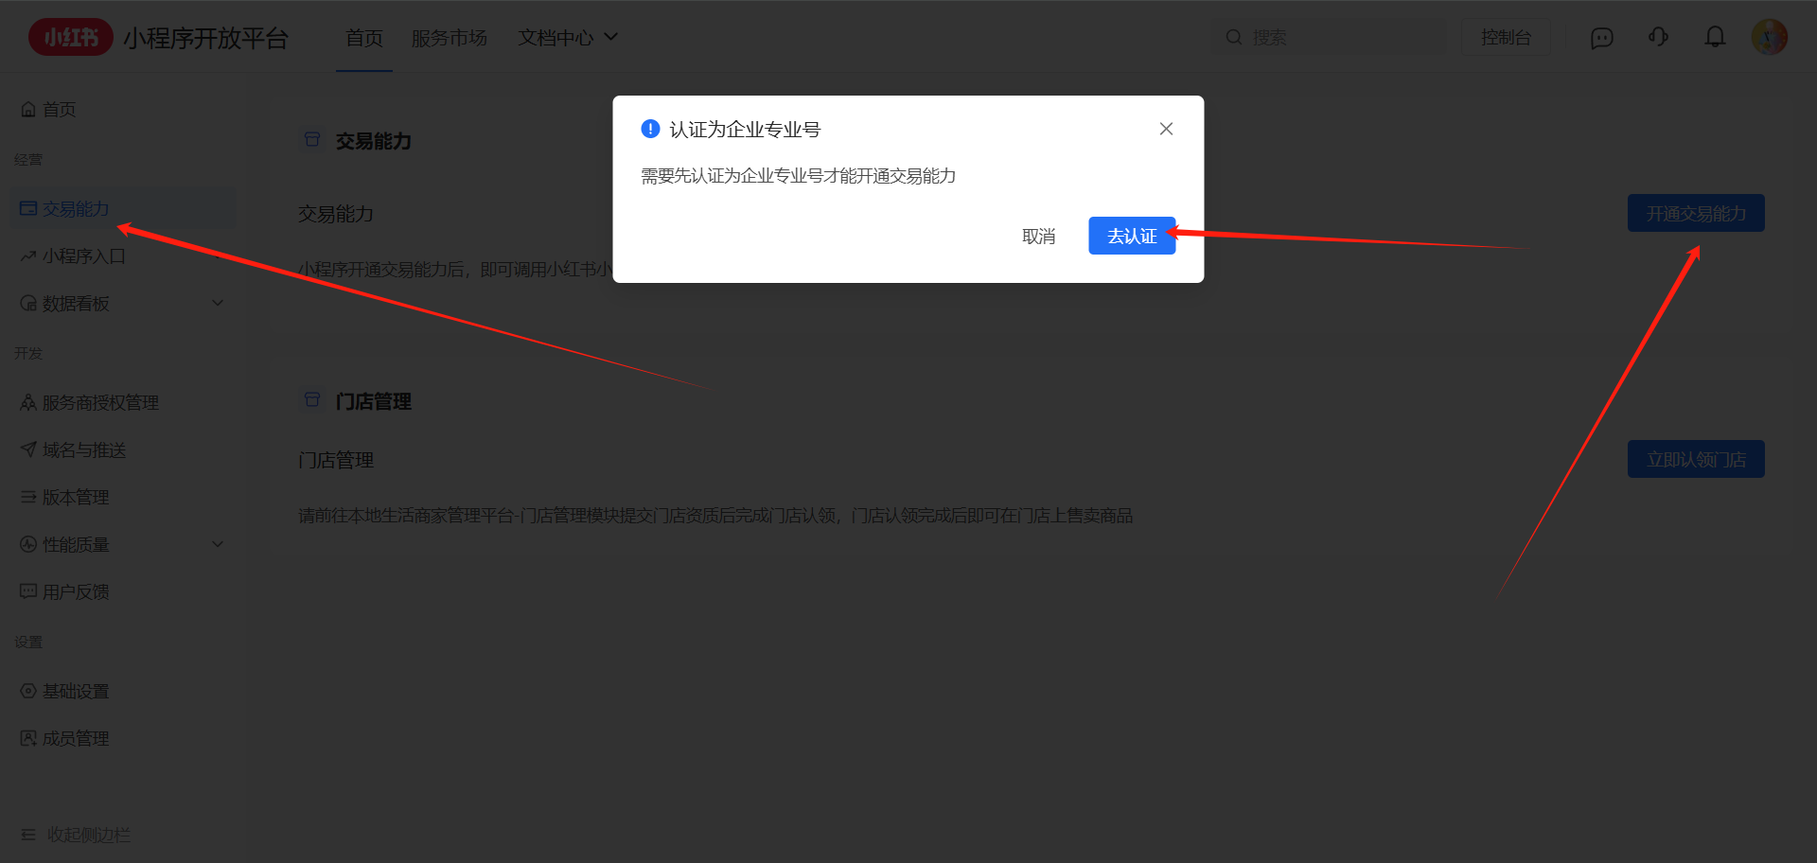This screenshot has width=1817, height=863.
Task: Open the message chat icon in header
Action: point(1601,38)
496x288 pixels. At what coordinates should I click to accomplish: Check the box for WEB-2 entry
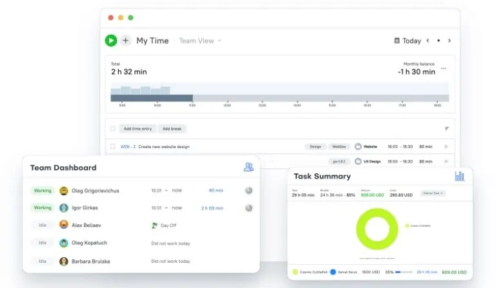[x=113, y=146]
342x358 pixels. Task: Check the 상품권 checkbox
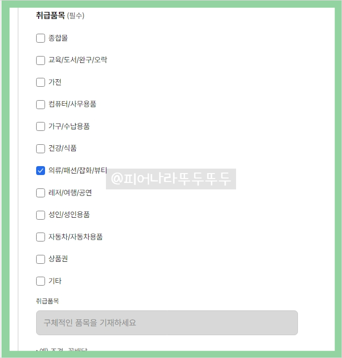(x=41, y=259)
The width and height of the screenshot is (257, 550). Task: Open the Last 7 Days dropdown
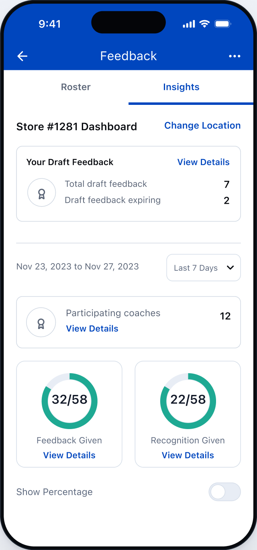click(204, 268)
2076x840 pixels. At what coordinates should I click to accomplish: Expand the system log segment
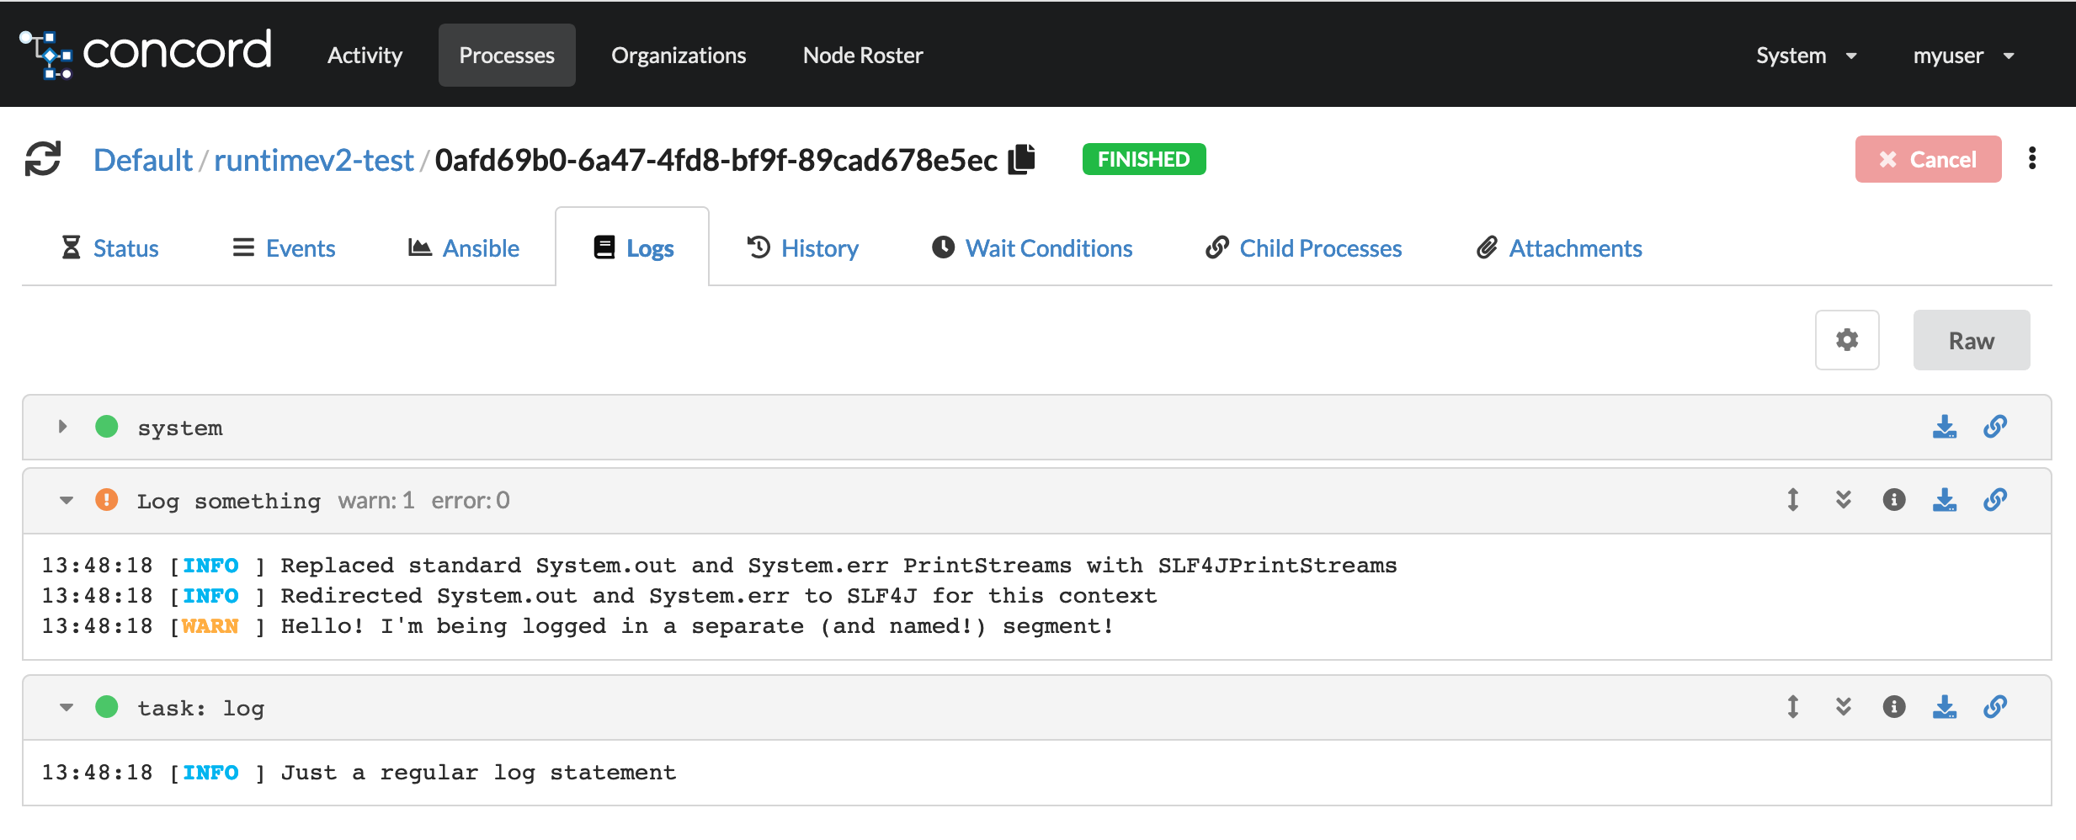coord(63,427)
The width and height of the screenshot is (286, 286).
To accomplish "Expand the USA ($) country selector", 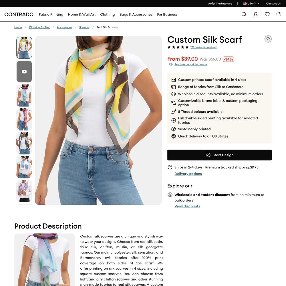I will click(252, 3).
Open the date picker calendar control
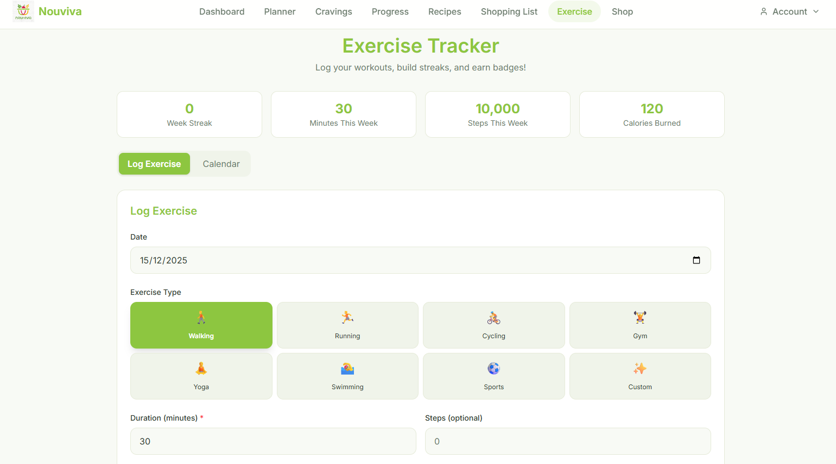Image resolution: width=836 pixels, height=464 pixels. [x=696, y=260]
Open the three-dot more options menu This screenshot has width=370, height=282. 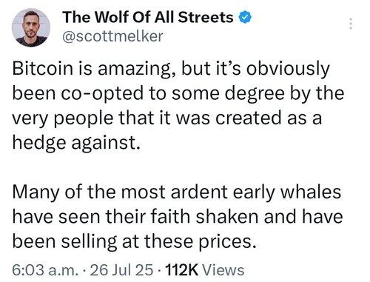[x=351, y=24]
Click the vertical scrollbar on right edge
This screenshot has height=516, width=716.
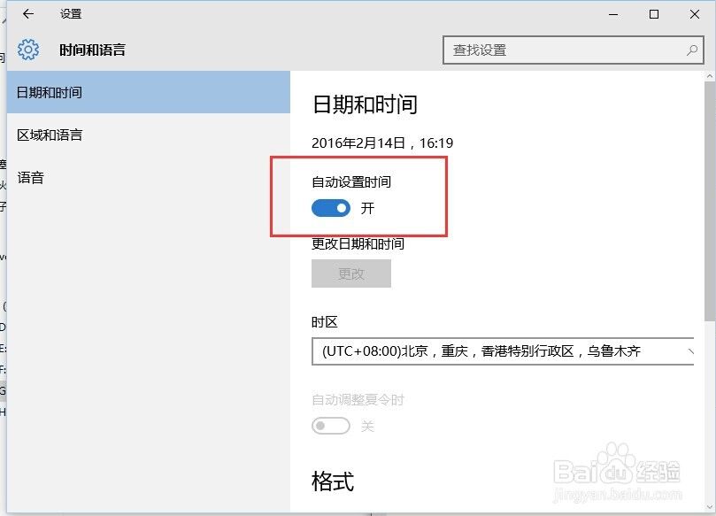tap(709, 266)
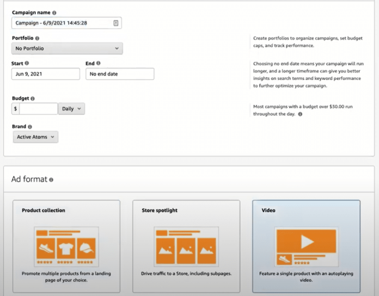Click the Campaign name info icon

[x=54, y=13]
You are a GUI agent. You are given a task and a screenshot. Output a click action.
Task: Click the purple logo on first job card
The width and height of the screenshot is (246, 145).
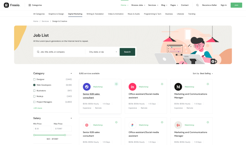pyautogui.click(x=87, y=87)
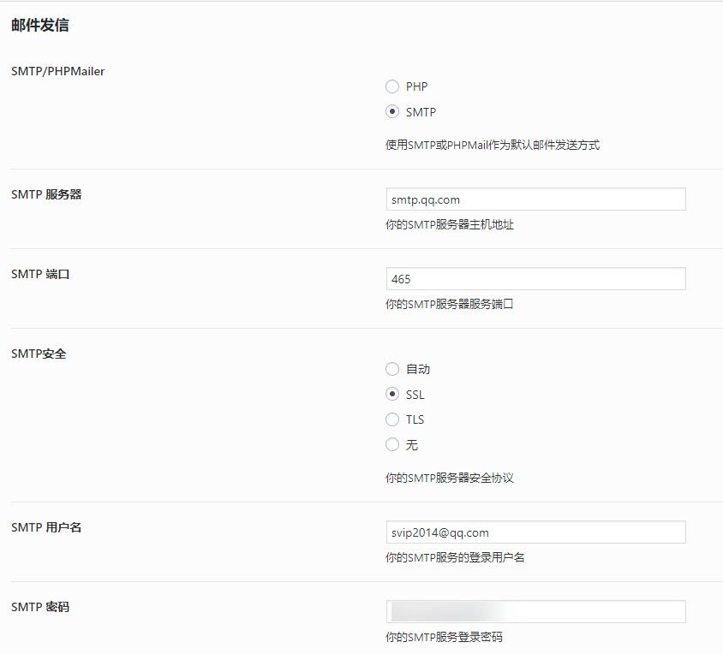Select the SMTP mail delivery radio button
723x654 pixels.
click(392, 111)
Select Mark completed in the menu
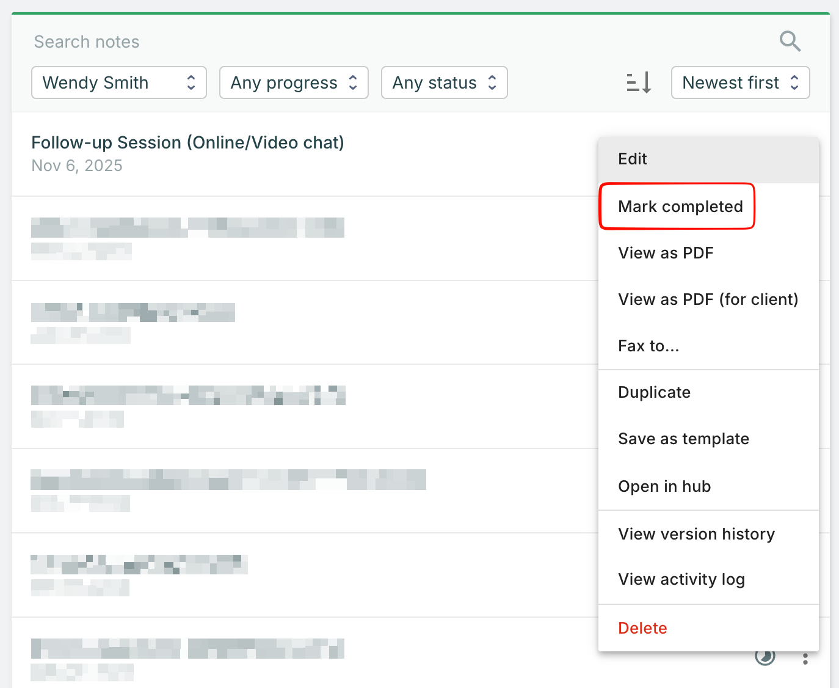 coord(680,207)
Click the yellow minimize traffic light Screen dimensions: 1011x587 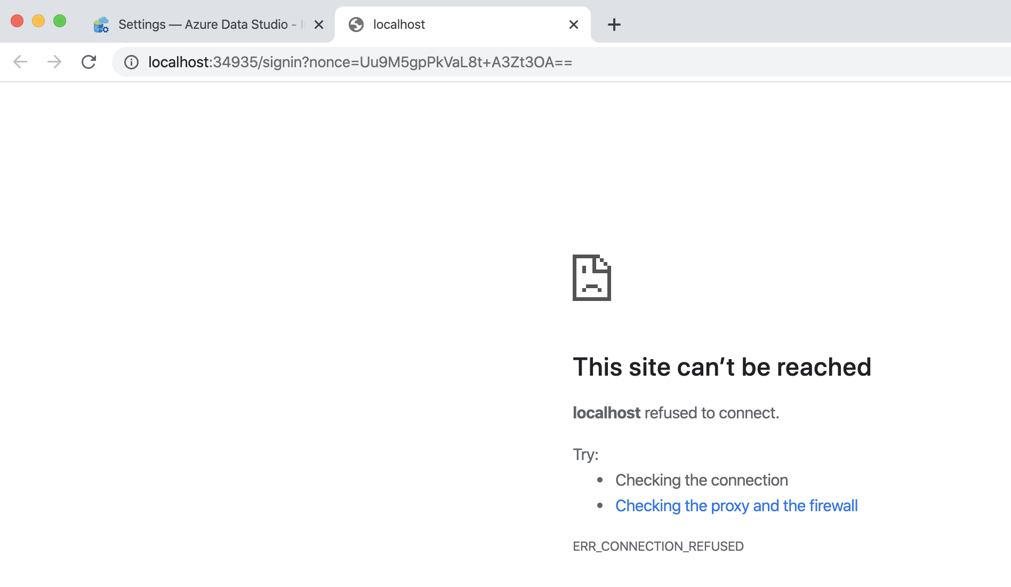(38, 20)
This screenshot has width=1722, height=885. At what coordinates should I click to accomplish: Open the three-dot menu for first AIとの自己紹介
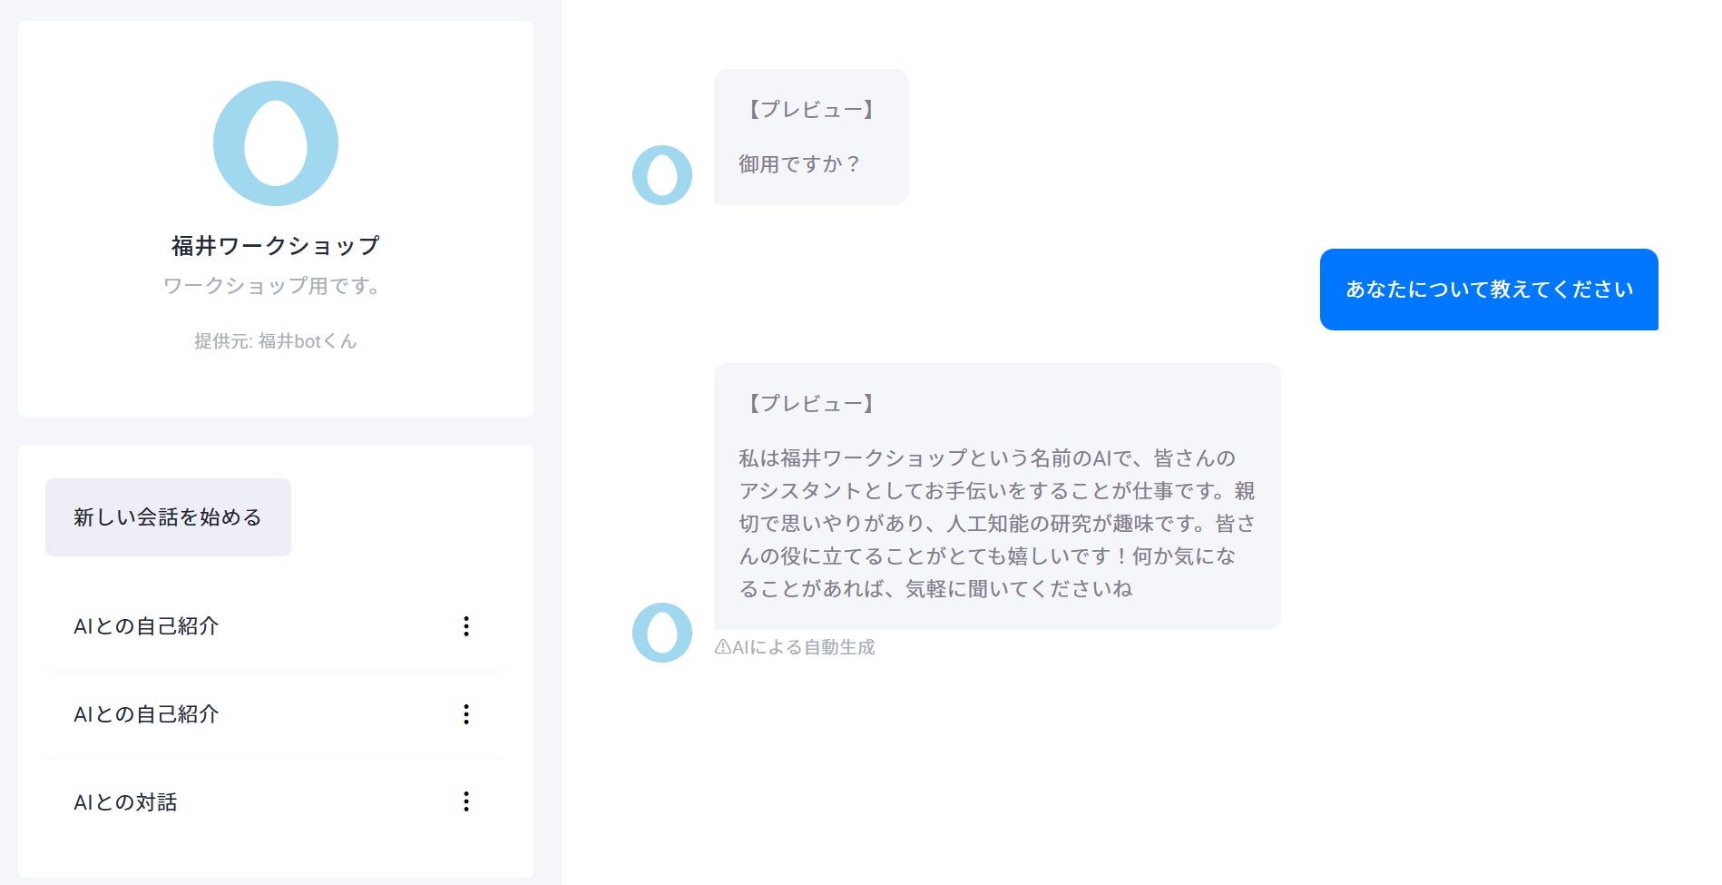(x=466, y=626)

:::

• **Task item**
The answer is to be the lines from the line that contains "This screenshot has width=1722, height=885." through the last line of the material, retyped exactly, both included, with pictures left out, please.

• **Answer section**
This screenshot has width=1722, height=885. At what coordinates should I click to accomplish: Open the three-dot menu for first AIとの自己紹介
(x=466, y=626)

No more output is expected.